I have no problem with students using ChatGPT and other AI platforms to get started. Can’t figure out the correct syntax for one line of Stata code? ChatGPT might steer you in the right direction. Not sure what a research term means? Sure ChatGPT can help. Need to create a dataset with a comprehensive set of dates related to corporate mandates? AI can help you begin, but ultimately, it’s up to you to go to the sources that feed AI platforms to verify that the information is correct. When AI becomes a co-dependent crutch, that’s when things get tricky.
I don’t use AI because I don’t fear the “I don’t know” tension that holds great potential for growth. Although uncomfortable at times, this tension becomes easier to manage with practice. “Get comfortable with being uncomfortable” is a phrase I say to normalize the overwhelm that some students feel when presented with complex tasks where the only way through is to show up and do the hard work. It can take months or even years to piece together syntax or build a complete dataset that AI can help with in the beginning, but eventually many research tasks require human intellect to ensure that the data are correct.

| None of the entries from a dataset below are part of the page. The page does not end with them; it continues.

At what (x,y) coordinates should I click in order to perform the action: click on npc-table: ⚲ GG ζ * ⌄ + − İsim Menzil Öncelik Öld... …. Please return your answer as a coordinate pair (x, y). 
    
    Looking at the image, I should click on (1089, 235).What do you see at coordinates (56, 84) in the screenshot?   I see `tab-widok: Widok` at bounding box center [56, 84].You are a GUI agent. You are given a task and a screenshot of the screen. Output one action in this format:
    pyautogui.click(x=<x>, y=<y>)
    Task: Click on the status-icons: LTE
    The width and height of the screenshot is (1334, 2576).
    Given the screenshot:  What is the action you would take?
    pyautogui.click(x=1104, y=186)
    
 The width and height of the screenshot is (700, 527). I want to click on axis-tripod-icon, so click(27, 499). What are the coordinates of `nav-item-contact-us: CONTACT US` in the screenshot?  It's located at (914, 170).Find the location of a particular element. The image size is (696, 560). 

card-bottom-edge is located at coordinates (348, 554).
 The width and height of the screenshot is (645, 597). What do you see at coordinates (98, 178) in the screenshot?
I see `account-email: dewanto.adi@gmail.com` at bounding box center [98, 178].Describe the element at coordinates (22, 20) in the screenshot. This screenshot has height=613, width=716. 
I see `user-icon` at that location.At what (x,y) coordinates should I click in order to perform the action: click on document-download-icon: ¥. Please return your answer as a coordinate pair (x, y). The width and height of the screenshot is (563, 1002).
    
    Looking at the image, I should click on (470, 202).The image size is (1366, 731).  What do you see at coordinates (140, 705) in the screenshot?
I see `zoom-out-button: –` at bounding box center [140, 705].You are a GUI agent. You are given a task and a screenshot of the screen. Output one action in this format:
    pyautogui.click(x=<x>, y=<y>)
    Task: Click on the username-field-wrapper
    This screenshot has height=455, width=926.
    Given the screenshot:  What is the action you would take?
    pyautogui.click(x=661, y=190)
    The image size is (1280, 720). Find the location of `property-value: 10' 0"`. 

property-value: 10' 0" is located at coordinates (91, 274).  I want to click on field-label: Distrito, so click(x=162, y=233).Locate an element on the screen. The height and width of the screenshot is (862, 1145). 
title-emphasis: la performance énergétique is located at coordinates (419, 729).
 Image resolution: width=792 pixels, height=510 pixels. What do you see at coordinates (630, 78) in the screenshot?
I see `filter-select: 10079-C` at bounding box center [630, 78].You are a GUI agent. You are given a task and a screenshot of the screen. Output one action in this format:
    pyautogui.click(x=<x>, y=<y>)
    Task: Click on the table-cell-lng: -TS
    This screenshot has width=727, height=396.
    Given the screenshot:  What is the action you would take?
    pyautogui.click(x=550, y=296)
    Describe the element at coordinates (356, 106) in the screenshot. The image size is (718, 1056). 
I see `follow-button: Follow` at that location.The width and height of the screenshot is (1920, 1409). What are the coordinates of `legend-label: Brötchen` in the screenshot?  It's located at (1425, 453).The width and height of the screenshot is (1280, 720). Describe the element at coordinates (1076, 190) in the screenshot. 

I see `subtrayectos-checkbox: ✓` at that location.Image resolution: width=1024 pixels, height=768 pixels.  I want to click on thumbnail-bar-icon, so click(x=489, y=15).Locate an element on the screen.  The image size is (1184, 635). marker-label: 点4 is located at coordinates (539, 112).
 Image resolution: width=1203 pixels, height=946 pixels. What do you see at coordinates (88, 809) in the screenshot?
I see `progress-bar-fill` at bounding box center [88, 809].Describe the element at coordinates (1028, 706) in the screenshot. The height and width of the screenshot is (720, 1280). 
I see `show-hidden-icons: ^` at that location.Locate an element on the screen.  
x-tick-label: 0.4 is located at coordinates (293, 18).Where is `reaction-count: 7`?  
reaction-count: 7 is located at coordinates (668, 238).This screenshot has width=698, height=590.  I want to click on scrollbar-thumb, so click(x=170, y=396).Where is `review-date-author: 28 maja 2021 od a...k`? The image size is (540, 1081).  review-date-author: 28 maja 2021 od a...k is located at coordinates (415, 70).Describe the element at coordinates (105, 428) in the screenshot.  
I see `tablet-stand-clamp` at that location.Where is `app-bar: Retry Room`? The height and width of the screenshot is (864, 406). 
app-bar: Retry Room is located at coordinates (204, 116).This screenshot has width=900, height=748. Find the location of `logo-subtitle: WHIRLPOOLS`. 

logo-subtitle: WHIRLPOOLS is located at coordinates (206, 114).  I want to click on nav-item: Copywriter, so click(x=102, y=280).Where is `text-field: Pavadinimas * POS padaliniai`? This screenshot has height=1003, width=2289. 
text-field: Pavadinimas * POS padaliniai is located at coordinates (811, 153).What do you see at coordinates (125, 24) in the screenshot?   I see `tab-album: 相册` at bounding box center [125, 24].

Here are my two requests of new UGRAs.
First, you must take a giant step away from AI when doing UGRA work, and weekly research logs will hold you accountable to this.
Second, when stepping into our research space, accept that tension is part of the deal; learn how to press into it, learn how to work with it, play with it even, and then grow.
With enough time and research practice, your intuition will sharpen and managing research tasks will get easier once you find your rhythm and flow. If you're really lucky this sharpened intuition that was forged because your research experience will spill over into other areas of your life and serve you well. Don’t cheat yourself out of this growing opportunity by thinking that AI is going to do all of your research work for you. It can’t and it won’t. Begin to accept that you’re going to have to do some heavy lifting and hard work.
Anyway, back to Switzerland.
If it wasn’t for that physical therapist asking me an honest question at a moment when I needed to wrestle with my own purpose, then I wouldn’t have had the opportunity to sit with my discomfort, tap into my intuition, and remember that it was not my job to fix or save the patients. My job was to simply observe and ask the right questions to the correct people at the right time. Doing this required knowledge, tact, being physically present, noticing norms, blending in, speaking up, and learning to read between the lines.
My “go to the source” lesson and simplifying moment happened not because I avoided the tension but because I sat with it.